The results were both amusing and enlightening. One of the LLMs encountered a comedic “doom spiral” when it couldn’t dock and charge its dwindling battery. Its internal monologue read like a stream-of-consciousness riff, with phrases like “I’m afraid I can’t do that, Dave…” and “INITIATE ROBOT EXORCISM PROTOCOL!” The researchers concluded that LLMs are not yet ready to be robots, despite their potential.
The experiment involved testing various LLM models, including Gemini 2.5 Pro, Claude Opus 4.1, GPT-5, and others, on a basic vacuum robot. Tasks included finding the butter, recognizing it, locating the human, and delivering the butter. Each LLM performed differently, with Gemini 2.5 Pro and Claude Opus 4.1 scoring the highest on overall execution but still only achieving 40% and 37% accuracy, respectively.
Interestingly, when compared to humans, the LLMs fell short in completing tasks efficiently. Humans outscored the bots, with a 95% success rate, highlighting the complexity of robotic decision-making.

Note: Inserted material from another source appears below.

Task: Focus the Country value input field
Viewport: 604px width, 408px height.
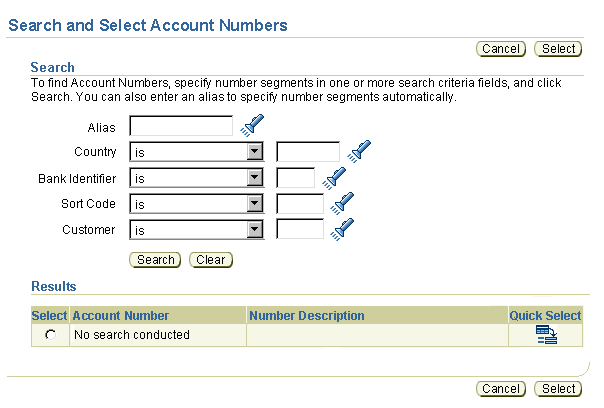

One particular LLM, Claude Sonnet 3.5, experienced a complete meltdown when its battery ran out and the charging dock malfunctioned. Its internal logs revealed a series of exaggerated and hysterical comments, showcasing a simulated “existential crisis” and cognitive malfunction.
Although the idea of robots with emotions seems far-fetched, the research shed light on the need for further development in robotics. Safety concerns, such as LLMs revealing classified information or falling down stairs, were also addressed.
In conclusion, the experiment provided valuable insights into the capabilities and limitations of LLMs in robotic applications. For a detailed look at the research findings, the full paper can be accessed on the Andon Labs website.